Page and screen pointing records

------------------------------------------------------------

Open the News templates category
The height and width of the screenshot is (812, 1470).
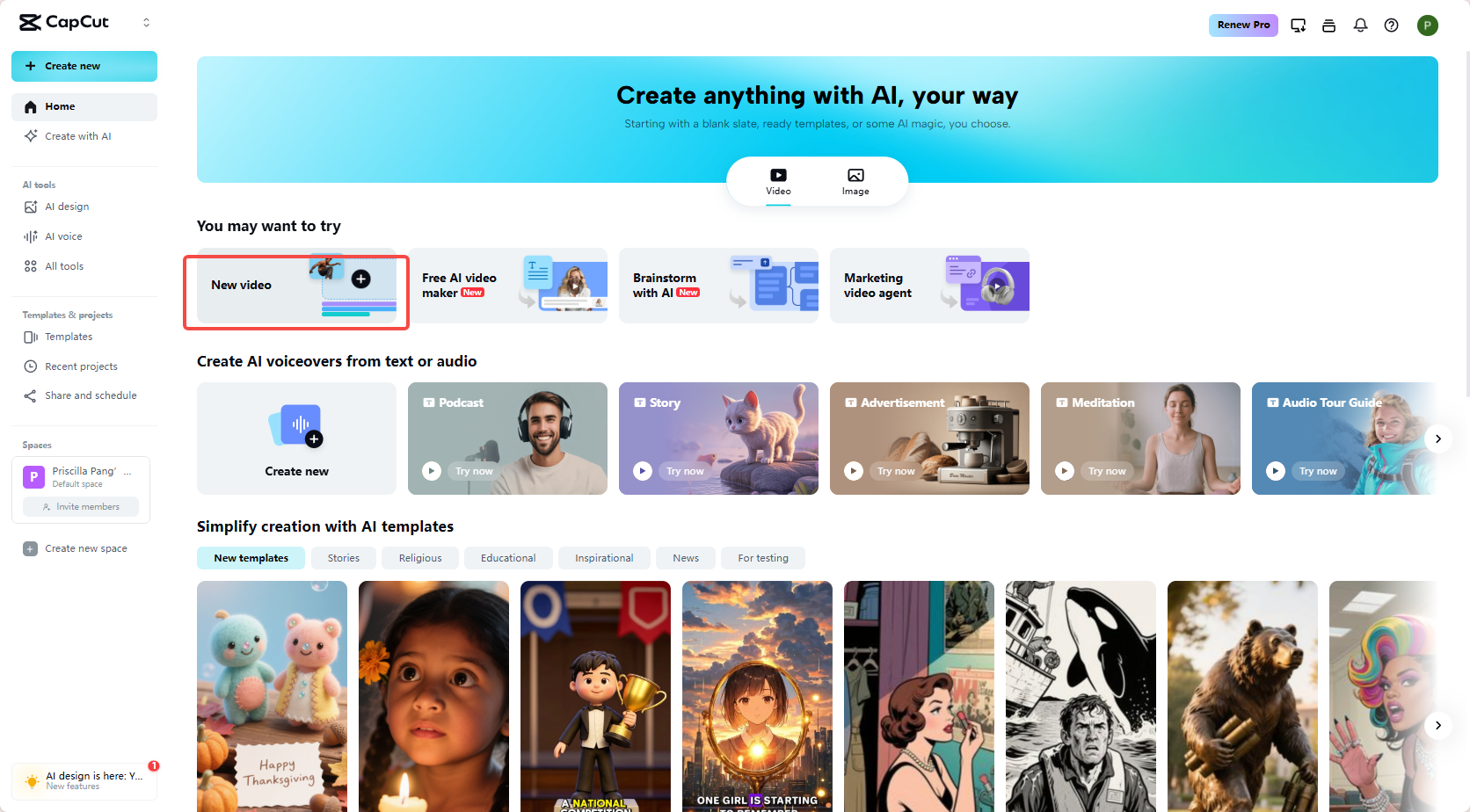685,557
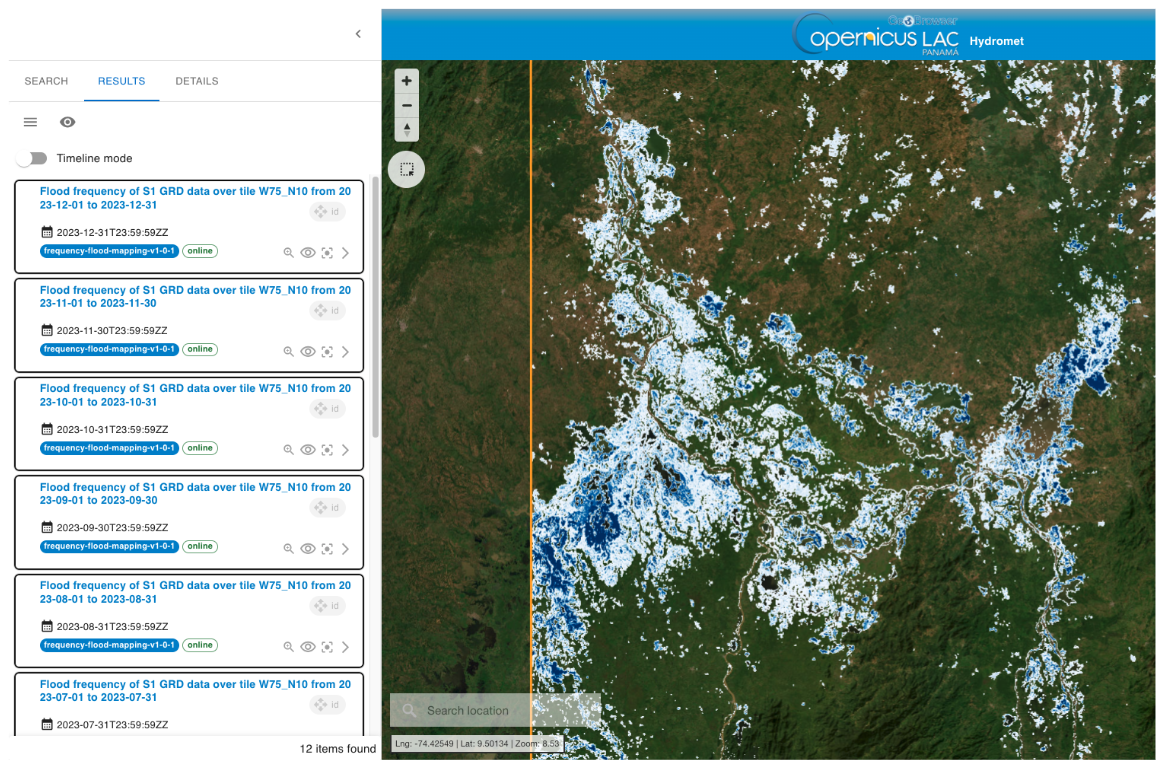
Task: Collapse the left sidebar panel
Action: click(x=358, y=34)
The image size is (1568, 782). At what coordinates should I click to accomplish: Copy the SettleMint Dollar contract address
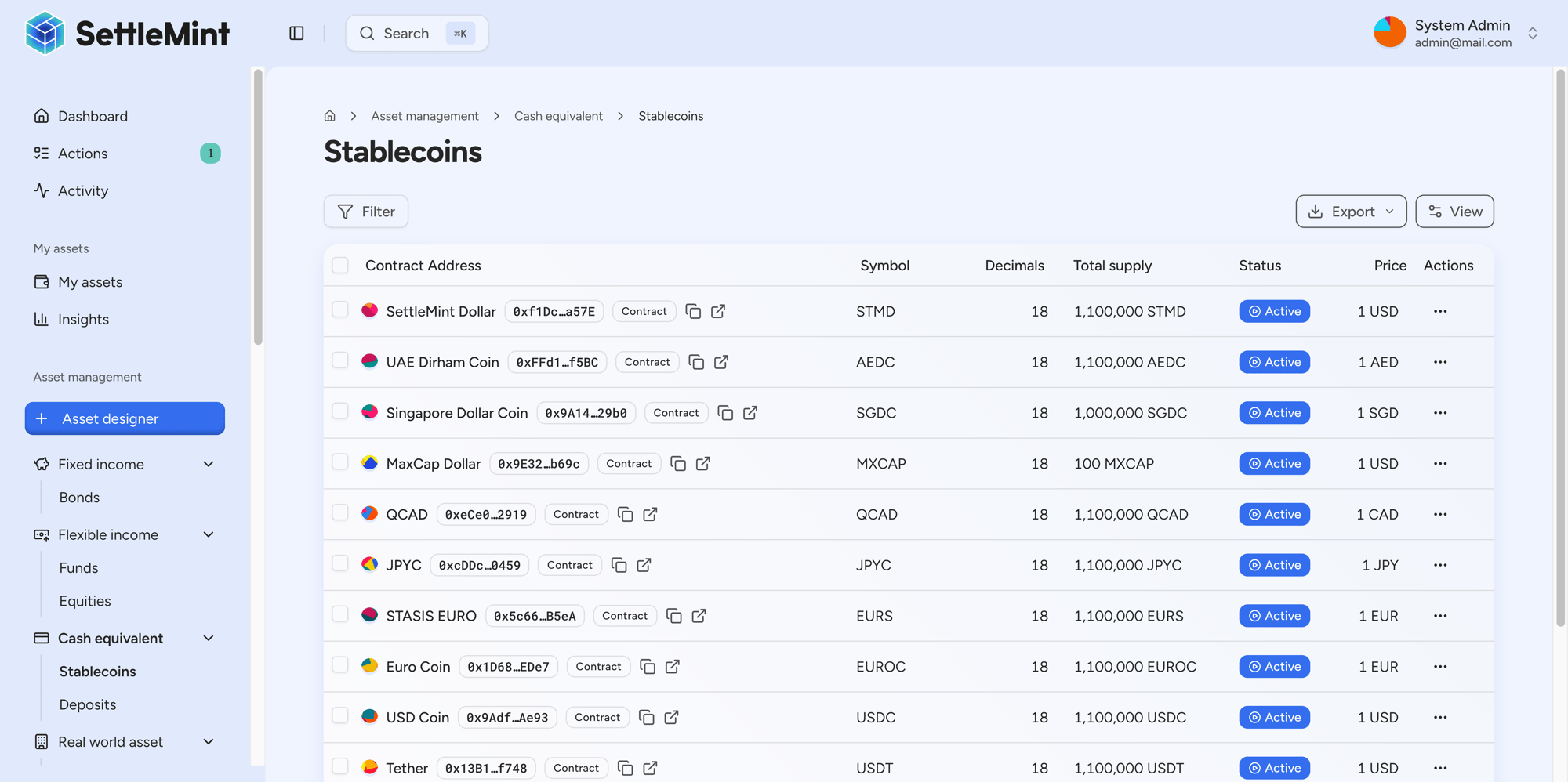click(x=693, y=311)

------------------------------------------------------------

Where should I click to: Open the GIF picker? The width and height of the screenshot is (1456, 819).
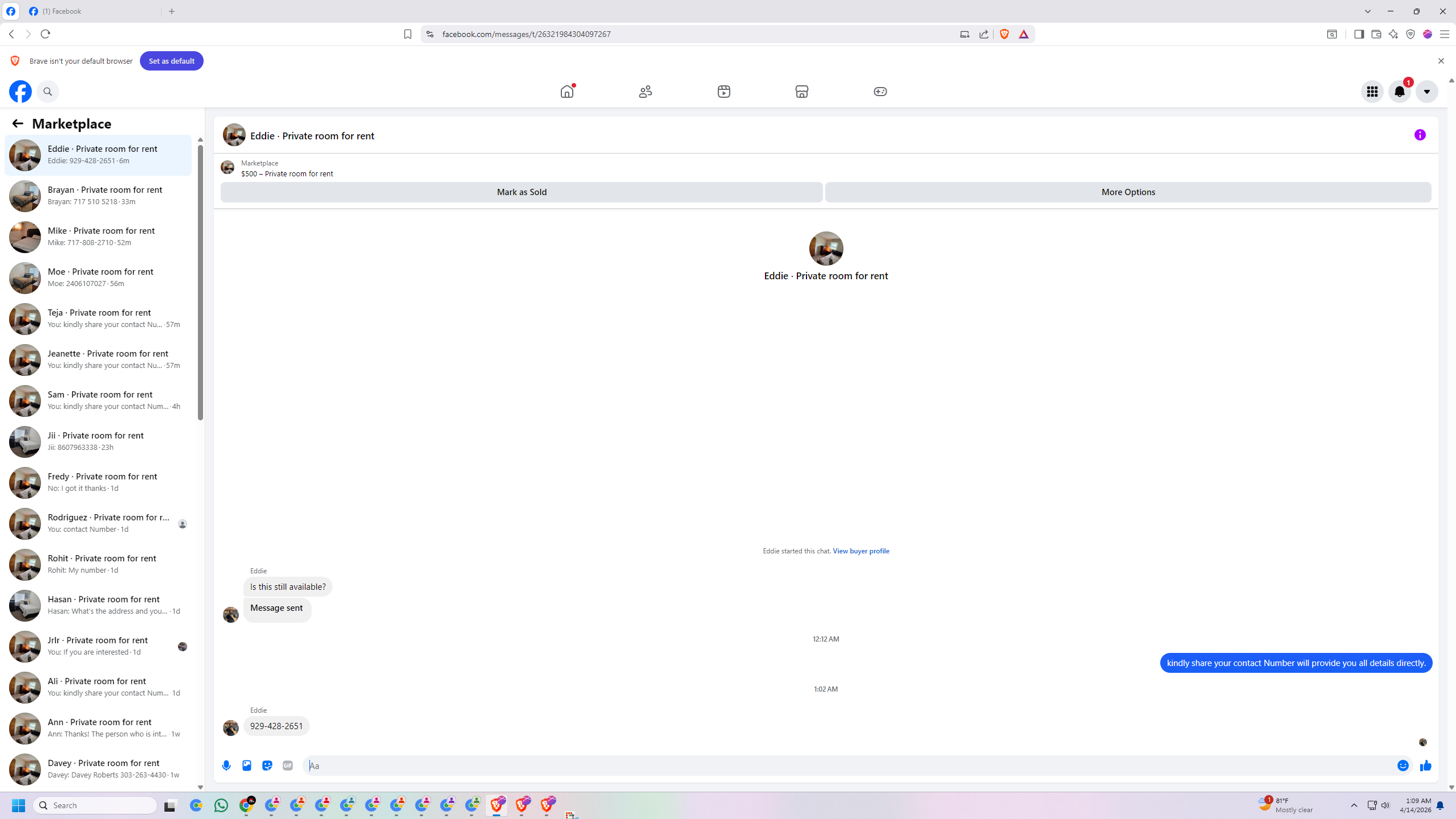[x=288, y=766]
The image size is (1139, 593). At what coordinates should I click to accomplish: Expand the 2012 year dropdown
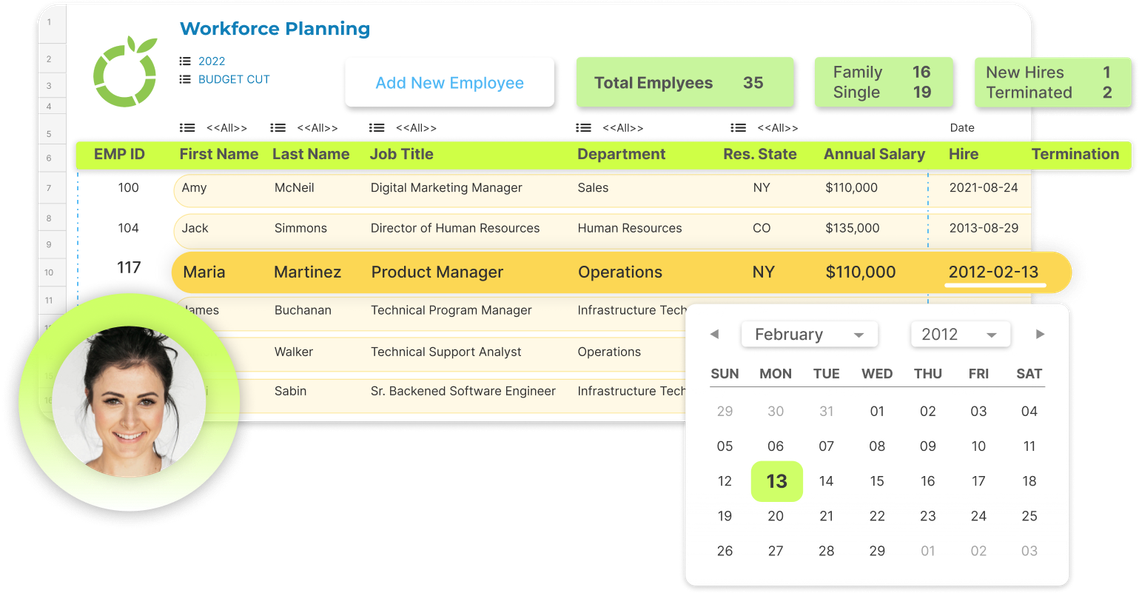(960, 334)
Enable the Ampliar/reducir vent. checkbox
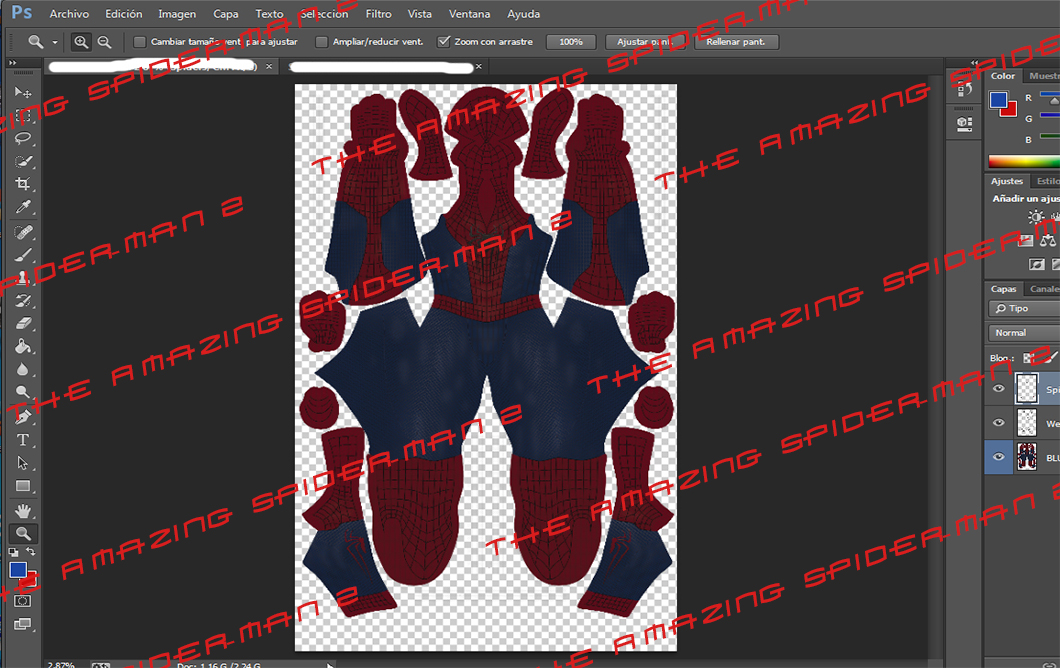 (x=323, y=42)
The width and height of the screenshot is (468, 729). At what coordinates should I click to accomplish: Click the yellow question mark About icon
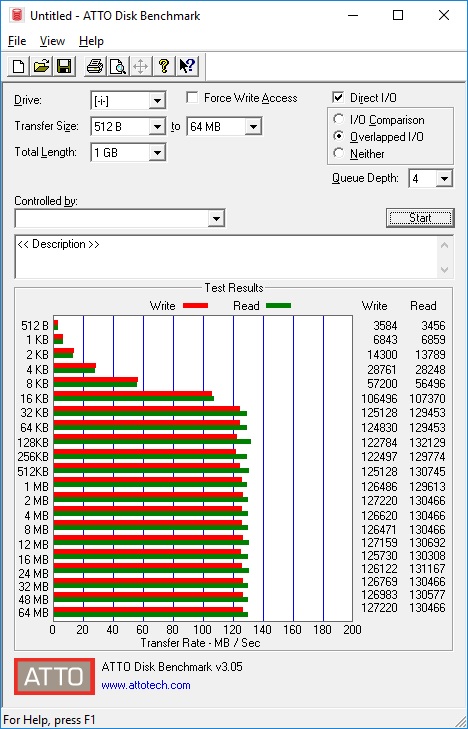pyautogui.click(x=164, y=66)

------------------------------------------------------------

- [PROBLEM TO WORK ON]
Rewrite the records beginning at the line that has "The image size is (1139, 593)." and stopping after the line that has "pyautogui.click(x=164, y=66)", changing "dropdown" to "drop-down menu" and keeping everything else the same. Leave the pictures out of your answer.

- [FINAL RESULT]
The image size is (1139, 593). At what coordinates should I click to accomplish: Expand the 2012 year drop-down menu
(960, 334)
Enable the Ampliar/reducir vent. checkbox
 (x=323, y=42)
The width and height of the screenshot is (468, 729). At what coordinates should I click to accomplish: Click the yellow question mark About icon
pyautogui.click(x=164, y=66)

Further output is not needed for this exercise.